Lee is the first to admit that Leddy came out on top with most of the accolades in their high school hockey days. Both finalists for the 2009 Minnesota Mr. Hockey Award, Leddy earned the honor, amassing 45 points (12 goals and 33 assists) his senior year as he lifted the Eagles to the Minnesota State High School Hockey Tournament Class AA title.
Lee finished as one of the top scorers in the state that season with 25 goals and 59 assists in 31 games. The Hornets ranked second heading into state but lost to runners-up Moorhead in the first round. While Lee said those distinctions, and a 2013 Stanley Cup, act as a trump card for any light-hearted smack talk Lee might have, Leddy adds one reminder:
“Yeah, but I’m pretty sure he beat us every single time we played them, so he’s got that against me,” Leddy said with a laugh.
Lee said the community-based emphasis in Minnesota, playing for your association from 8U and up, is what makes those crosstown rivalries, friendships and bonds so unique to the State of Hockey.

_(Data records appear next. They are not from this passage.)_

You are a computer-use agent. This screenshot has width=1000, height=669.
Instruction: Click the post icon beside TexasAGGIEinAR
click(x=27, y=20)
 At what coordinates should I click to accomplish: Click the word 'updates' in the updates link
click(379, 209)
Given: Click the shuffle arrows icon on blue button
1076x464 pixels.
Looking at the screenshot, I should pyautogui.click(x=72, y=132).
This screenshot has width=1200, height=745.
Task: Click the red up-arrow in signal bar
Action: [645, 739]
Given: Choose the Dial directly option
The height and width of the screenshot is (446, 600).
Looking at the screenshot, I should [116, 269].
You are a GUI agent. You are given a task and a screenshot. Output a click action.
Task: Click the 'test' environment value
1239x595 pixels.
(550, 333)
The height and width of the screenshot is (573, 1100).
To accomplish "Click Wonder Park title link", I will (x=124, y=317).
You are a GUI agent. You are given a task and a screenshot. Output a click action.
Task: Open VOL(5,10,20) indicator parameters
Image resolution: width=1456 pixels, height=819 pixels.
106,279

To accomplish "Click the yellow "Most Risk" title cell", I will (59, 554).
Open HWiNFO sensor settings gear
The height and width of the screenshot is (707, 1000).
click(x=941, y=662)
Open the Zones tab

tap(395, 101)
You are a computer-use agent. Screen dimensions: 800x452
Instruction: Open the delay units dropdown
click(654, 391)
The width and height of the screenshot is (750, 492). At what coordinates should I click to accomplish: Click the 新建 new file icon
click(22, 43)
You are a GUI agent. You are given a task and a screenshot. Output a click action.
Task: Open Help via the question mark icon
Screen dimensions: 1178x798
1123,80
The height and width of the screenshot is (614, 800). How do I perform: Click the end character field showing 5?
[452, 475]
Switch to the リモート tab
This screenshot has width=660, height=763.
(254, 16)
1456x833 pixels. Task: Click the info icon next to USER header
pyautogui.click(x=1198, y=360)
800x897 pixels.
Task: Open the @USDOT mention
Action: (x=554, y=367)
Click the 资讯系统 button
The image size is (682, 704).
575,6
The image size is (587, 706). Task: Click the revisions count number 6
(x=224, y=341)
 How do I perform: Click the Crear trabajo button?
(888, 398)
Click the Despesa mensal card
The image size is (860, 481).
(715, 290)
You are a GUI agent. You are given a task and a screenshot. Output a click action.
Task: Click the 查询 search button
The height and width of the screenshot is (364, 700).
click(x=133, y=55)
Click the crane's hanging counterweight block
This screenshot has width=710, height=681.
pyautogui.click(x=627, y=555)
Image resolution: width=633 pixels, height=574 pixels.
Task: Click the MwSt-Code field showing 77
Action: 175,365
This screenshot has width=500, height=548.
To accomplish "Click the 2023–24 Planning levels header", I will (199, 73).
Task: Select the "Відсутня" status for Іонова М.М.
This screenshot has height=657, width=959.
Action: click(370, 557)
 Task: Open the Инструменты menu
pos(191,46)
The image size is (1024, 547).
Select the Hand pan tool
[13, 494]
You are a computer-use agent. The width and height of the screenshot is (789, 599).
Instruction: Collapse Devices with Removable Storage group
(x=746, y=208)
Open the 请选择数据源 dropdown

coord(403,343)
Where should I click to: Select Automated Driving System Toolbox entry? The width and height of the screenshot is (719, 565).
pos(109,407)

“Our boundaries line up, and in crosstown rivals those are kids you’ve seen since the beginning of your hockey career,” Lee said. “With Eden Prairie and Edina, it’s two really good programs and two really good communities that really take pride in their athletics. Every time our two communities played each other, whether it was a game at EP or at Braemar, it was always a good game.”
Now on the big stage with the Islanders, Lee adds keeping that Minnesota flavor – which includes Warroad native Brock Nelson – makes it that much more fun.
“The last few years we’ve had plenty of Minnesota guys come through; some you’ve played with or some you’ve played against growing up, so it’s nice to see those familiar faces,” Lee said. “You have that instant connection with a Minnesota guy because you know you both grew up learning and loving hockey from a young age. We take pride in being from our Minnesota community, and every town or city has their team and the local support and outdoor rinks.
“You have kids who might not even be playing organized hockey all the way through, but they have that love for the game. Being from Minnesota, hockey is a part of you. It’s our identity. We take pride in it, and I’m glad Nick and myself were able to be successful products of it.”
NOTE: You can watch Leddy and Lee play on opposite teams once again on Mondays and Wednesdays at Braemar Ice Arena in Da Beauty League.